For writing the dummy firmware, it tripped the safeguards while thinking about how to track dial position in the firmware and output the message; however, when I left out talk about safes and just told it to write firmware for a microcontroller hooked up to an i2c display for showing a message with a beam break sensor to determine the message, and an unspecified i2c chip for getting an unspecified number (e.g. internal wheel positions) it worked fine.
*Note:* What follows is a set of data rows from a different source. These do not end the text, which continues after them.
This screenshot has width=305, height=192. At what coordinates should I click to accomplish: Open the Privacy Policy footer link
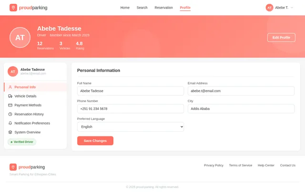214,165
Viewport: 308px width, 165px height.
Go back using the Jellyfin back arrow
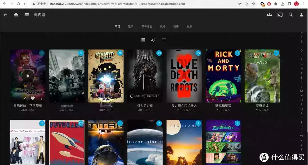click(5, 15)
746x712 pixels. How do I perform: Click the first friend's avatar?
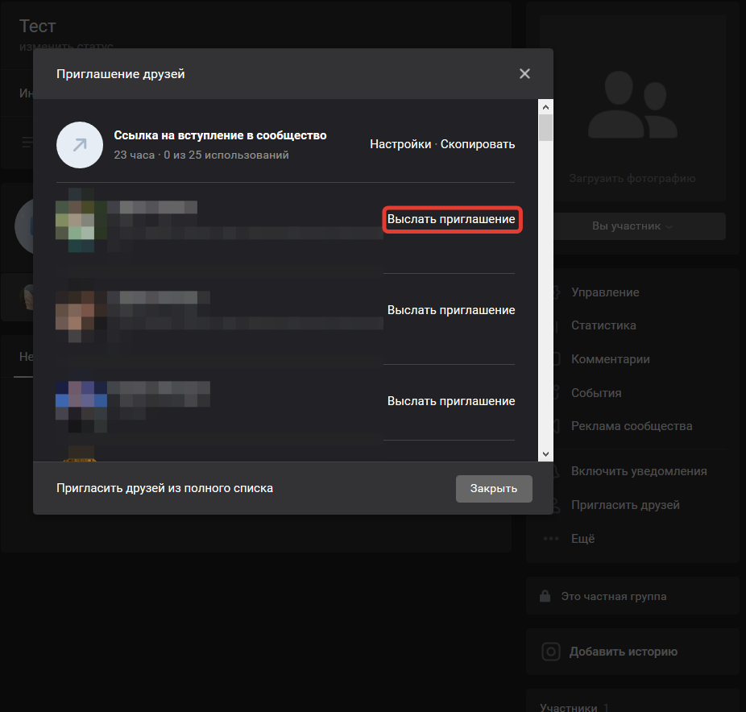click(81, 220)
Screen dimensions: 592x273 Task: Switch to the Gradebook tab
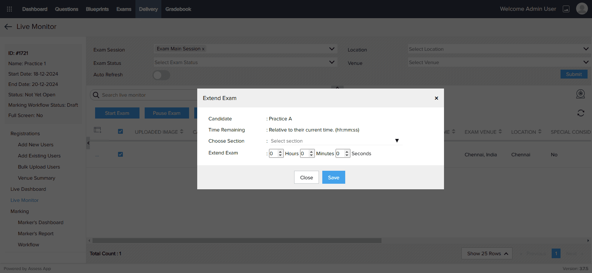click(x=178, y=9)
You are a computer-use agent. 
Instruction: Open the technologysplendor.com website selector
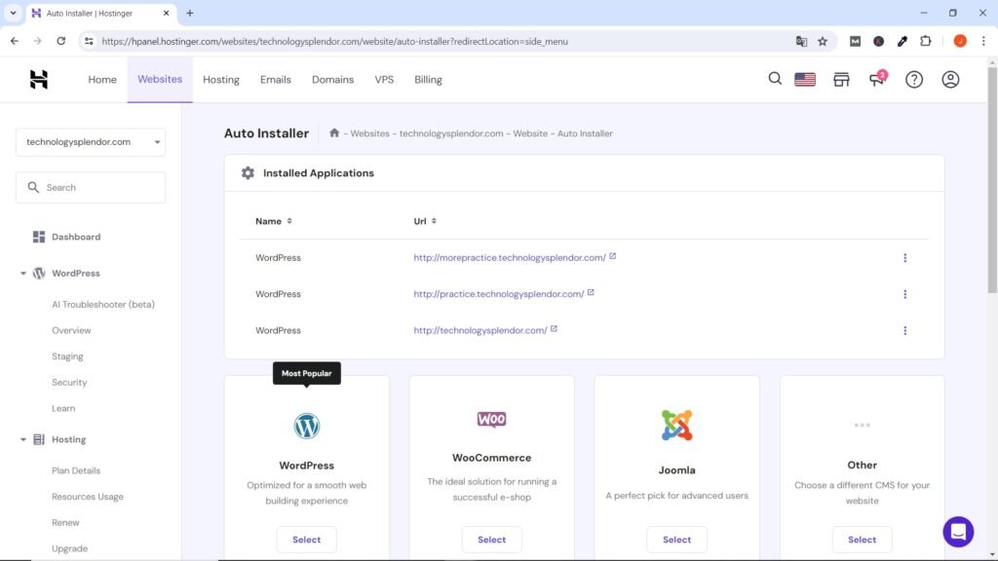[90, 141]
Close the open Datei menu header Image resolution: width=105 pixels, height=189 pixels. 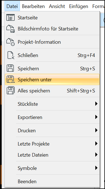coord(12,6)
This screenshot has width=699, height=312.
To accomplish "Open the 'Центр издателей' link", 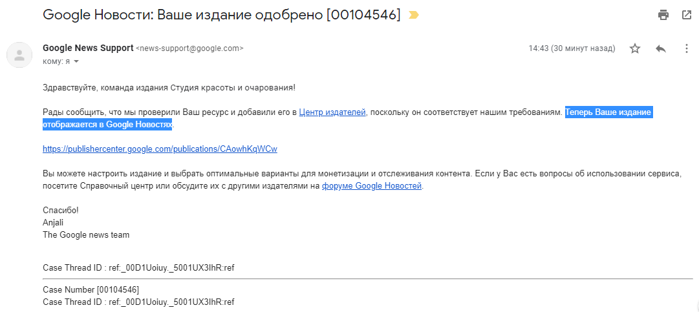I will [x=332, y=112].
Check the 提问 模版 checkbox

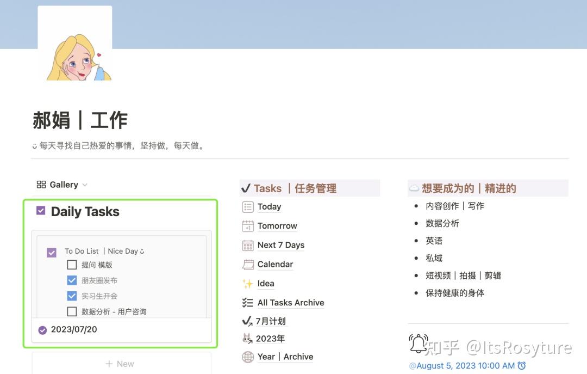(72, 265)
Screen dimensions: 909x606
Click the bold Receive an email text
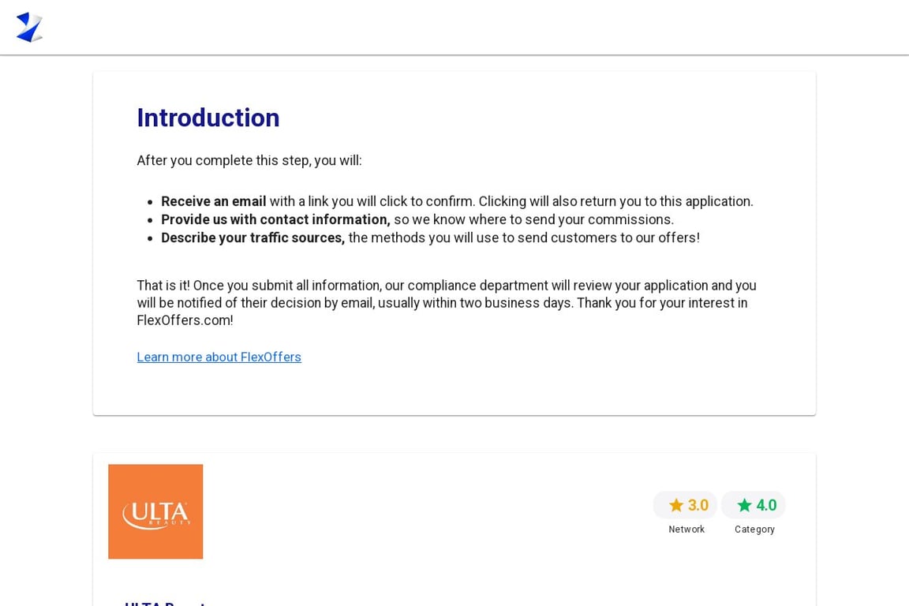(x=212, y=201)
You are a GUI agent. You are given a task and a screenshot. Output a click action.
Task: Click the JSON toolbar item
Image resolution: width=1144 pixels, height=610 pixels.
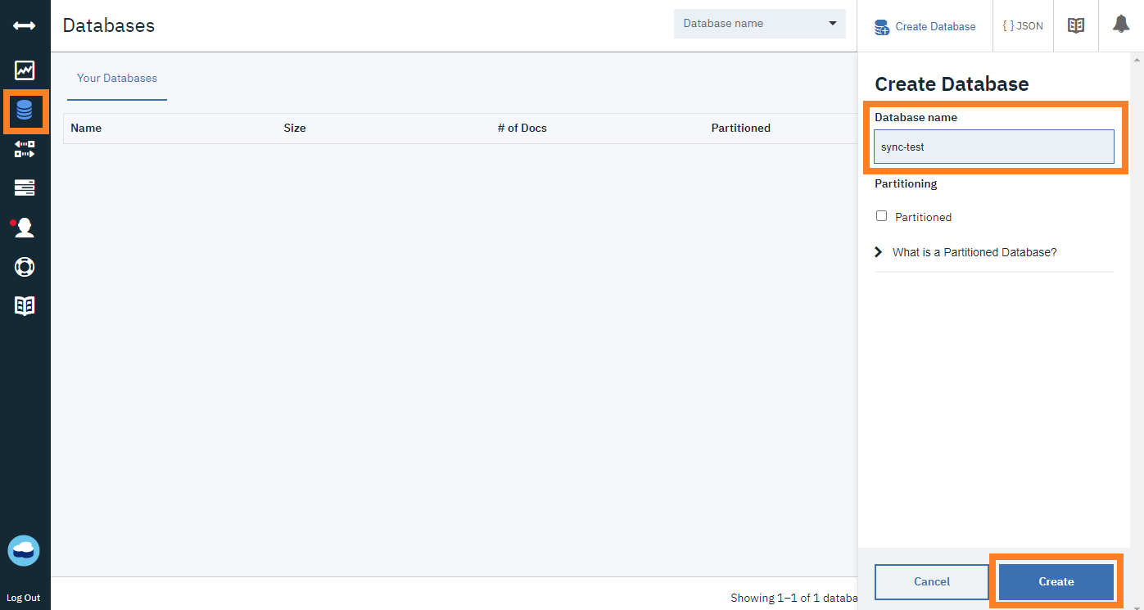(1023, 26)
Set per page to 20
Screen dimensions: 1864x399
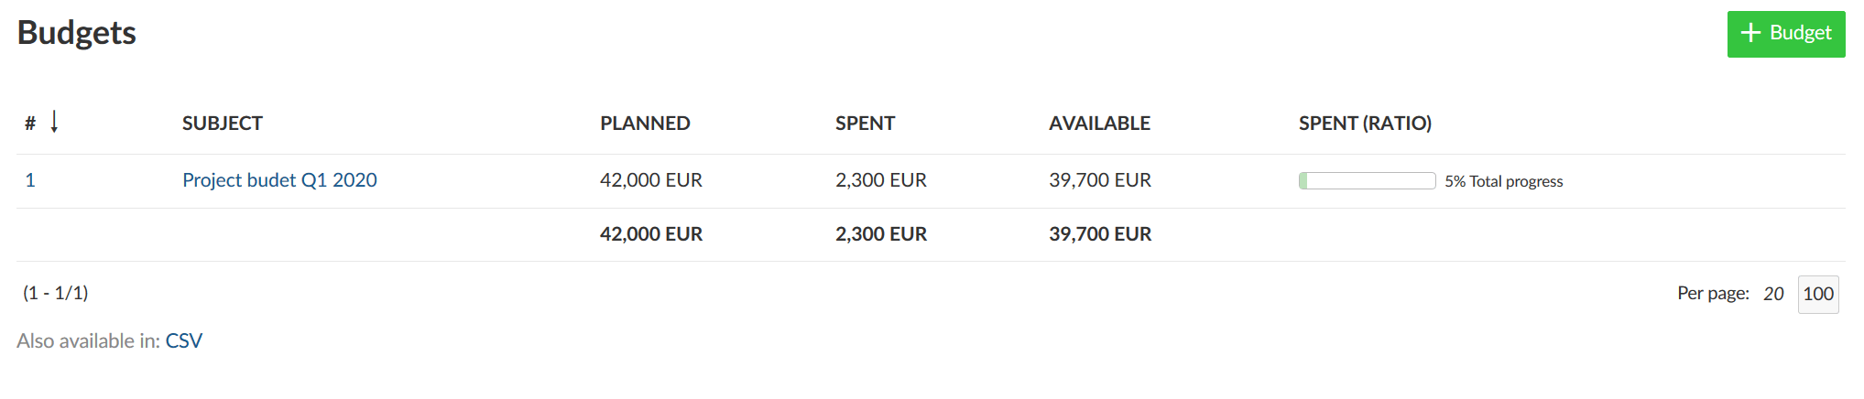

An unrelated software task I asked it to write some code to translate CustomActions in a Windows MSI installer into human readable stuff, which has (exclusively?) defensive security applications for recognizing malicious behavior in an MSI installer. Maybe I'm going crazy, but I'm guessing as part of its research into MSI installer custom actions Fable found articles about analyzing malicious MSI installers, and that probably tripped the safeguards.
Overall my impression is that the safeguards are perhaps using an overzealous and naive implementation that just looks for a list of banned words in the prompt or the thinking -- which drives me crazy when the model says my prompt looks fine, and then 10 minutes in some part of the thinking trips the safeguard.
Unilaterally disabling ZDR seems like a step too far in the enterprise market, even for a company trying to figure out what its users will let it get away with.
Our org has ZDR, and has had it since the contract was signed. Yesterday two things held true at the same time:
1. Fable was available if you had at least .170 CLI client; and
2. ZDR was no longer on
By the time West Coast woke up, the admin panel apparently had an option to toggle ZDR again. It remained off by default.Somewhere along the line we also used the self-service toggle to turn ZDR back on. I am not 100% certain of the exact timeline of interleaving events, many of the actions were taken by our Western US folks. Sorry. It's been a bit hectic over the past ~36h...
To be precise - it makes the "won't work on frontier machine learning" refusal the same as the "won't work on cyber security" refusal (instead of the way it previously would work on frontier machine learning problems but give sub-optimal answers without informing the user)
Of course, it’s impossible to know if that was deliberate sabotage, or model misbehaviour. Which is exactly the problem.
That may be considered malware / a criminal act tbh.